During my time in that airplane bathroom, it happened that the "fasten seatbelt" light went on. Not once, but twice. However, I was unable to do so. Therefore, I kindly suggest that you install seatbelts into your airplane bathrooms. This would alleviate the problem that occurs when someone is using your one and only cabin bathroom the majority of the trip and the flight attendant is getting annoyed that "people aren't staying in their seats."
Please consider my idea, if not for practical reasons, then as a safety precaution. After all, it wouldn't be good for someone to have a case of the "igottagonows" and feel unsafe doing so, resulting in "staying in their seat." That could be a problem.

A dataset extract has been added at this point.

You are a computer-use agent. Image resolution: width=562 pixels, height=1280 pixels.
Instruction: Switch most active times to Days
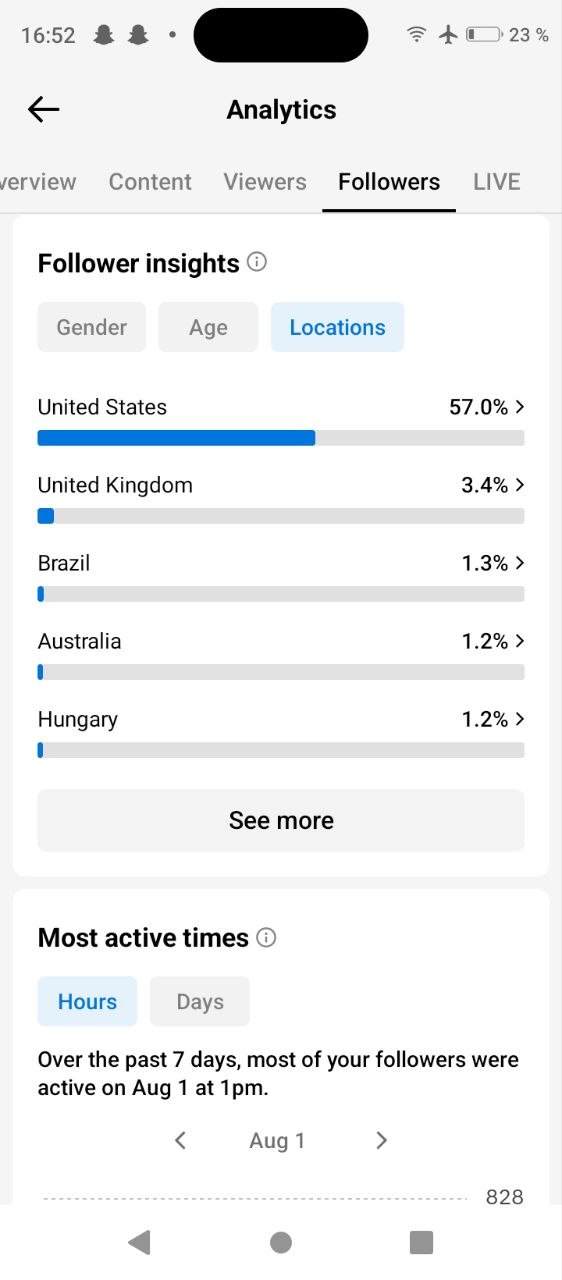pos(200,1001)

Thank you for your time and I hope to be flying with you soon, with my toilet belt securely fastened.
Sincerely,
12 extraordinary comments:
You are OUT OF CONTROL!!!
oh man. i love you! lol
yikes! too funny, though. :)
i hope you never go through that again. i hope i never go through that either...
megan
I have never crossed the threshold of an airplane bathroom. And I hope I never have to.
Ha! A toilet belt. That was too funny!!!
-Andrea
Hahaha! I've had that exact same thought. I'd just be a little leary of how sanitary that toilet belt would be..... Ew!
You'll have to let us know if they respond. :)
Ha! I have actually wondered the same thing...hehe! I don't think it would be, um, very clean...lol :)
Happy POW!
Completely genius idea!
I hope they roll with it.
You poor thing.
They really should invent something. It just doesn't seem reasonable to expect people to be able to control bodily functions according to the amount of turbulence in the air.
During a 9 hour flight to Brasil, you can't just hold it if there's turbulence. You have to brave it! After nearly getting thrown off the toilet, I also agree that seatbelts in the bathrooms would be a great idea.
in response to the comments about the sanitariness (is that a word?) i can assure that in those circumstances, cleanliness was the LAST thing on my mind LOL!!!
I wonder if this is a frequent problem with flights coming back from Mexico. Damn that Montezuma's revenge!!
Seriously funny! Loved how you closed the story.
Still love your parasite friend too.
You crack me up!
Airplane bathrooms...ugh!! That is pure torture for me! I swear I don't drink water or consume anything 24 hours prior to flying for fear of using those bathrooms!